** Selected extract follows **

$12,500 MTI Stem Cell Grant Awarded to JAX Researchers
JAX® NOTES Issue 514, Summer 2009
The Maine Technology Institute (MTI) has awarded The Jackson Laboratory a $12,500 seed grant to investigate new stem cell technologies that could advance the future of personalized medicine.
Embryonic stem (ES) cells have the capacity to grow into any kind of cell in the body — heart, lung, pancreas, liver, etc. and may be able to repair or even reconstruct organs damaged by diabetes, cancer, and other diseases. Because ES cells are present only in very early embryonic stages, a patient may reject tissues produced from any source other than his or her own ES cells. The MTI grant will enable JAX researchers to explore technologies, which, through a combination of reprogramming factors, would convert adult body cells into functional embryonic-like stem cells — what scientists are calling "induced pluripotent stem" (iPS) cells. This would provide viable stem cells from the adult hosts that previously were only available at the embryonic stage.

** End of Selected extract **
** Dataset content follows **

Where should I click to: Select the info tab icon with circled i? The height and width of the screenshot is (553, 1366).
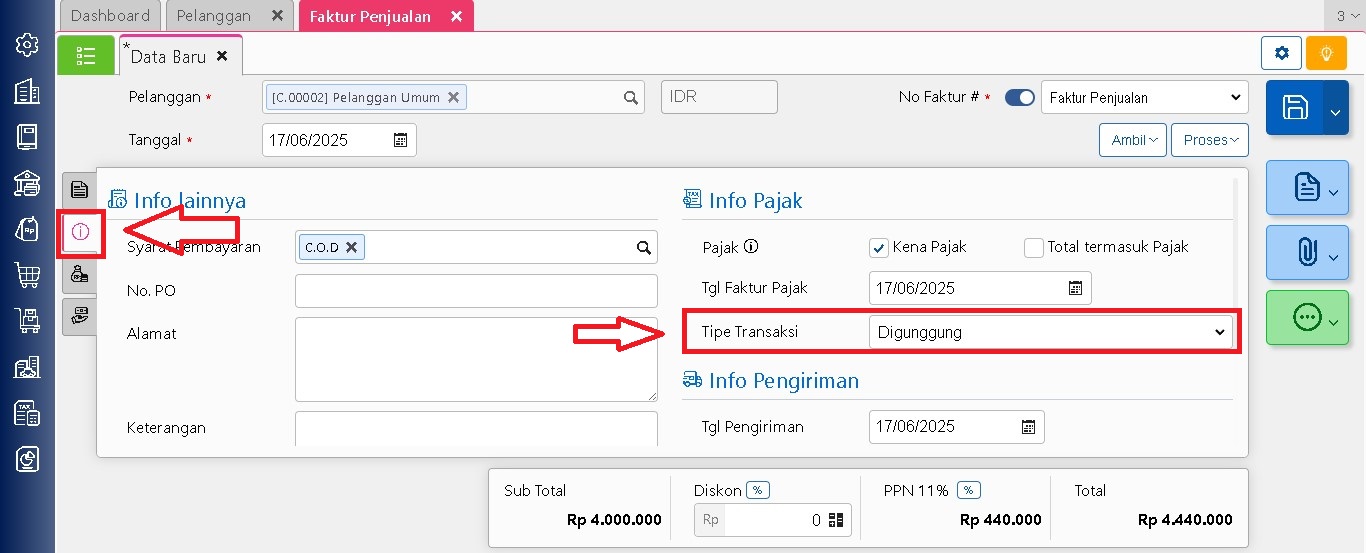tap(80, 232)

** End of Dataset content **

*Task 1*.
Update the stem cell grant article by restating it starting with "Embryonic stem (ES)" and going on through "the embryonic stage.", with "patient" replaced by "recipient".
*Task 2*.
In the stem cell grant article, what kind of cells would the technologies funded by the MTI grant convert into embryonic-like stem cells?

*Task output 1*.
Embryonic stem (ES) cells have the capacity to grow into any kind of cell in the body — heart, lung, pancreas, liver, etc. and may be able to repair or even reconstruct organs damaged by diabetes, cancer, and other diseases. Because ES cells are present only in very early embryonic stages, a recipient may reject tissues produced from any source other than his or her own ES cells. The MTI grant will enable JAX researchers to explore technologies, which, through a combination of reprogramming factors, would convert adult body cells into functional embryonic-like stem cells — what scientists are calling "induced pluripotent stem" (iPS) cells. This would provide viable stem cells from the adult hosts that previously were only available at the embryonic stage.

*Task output 2*.
Adult body cells.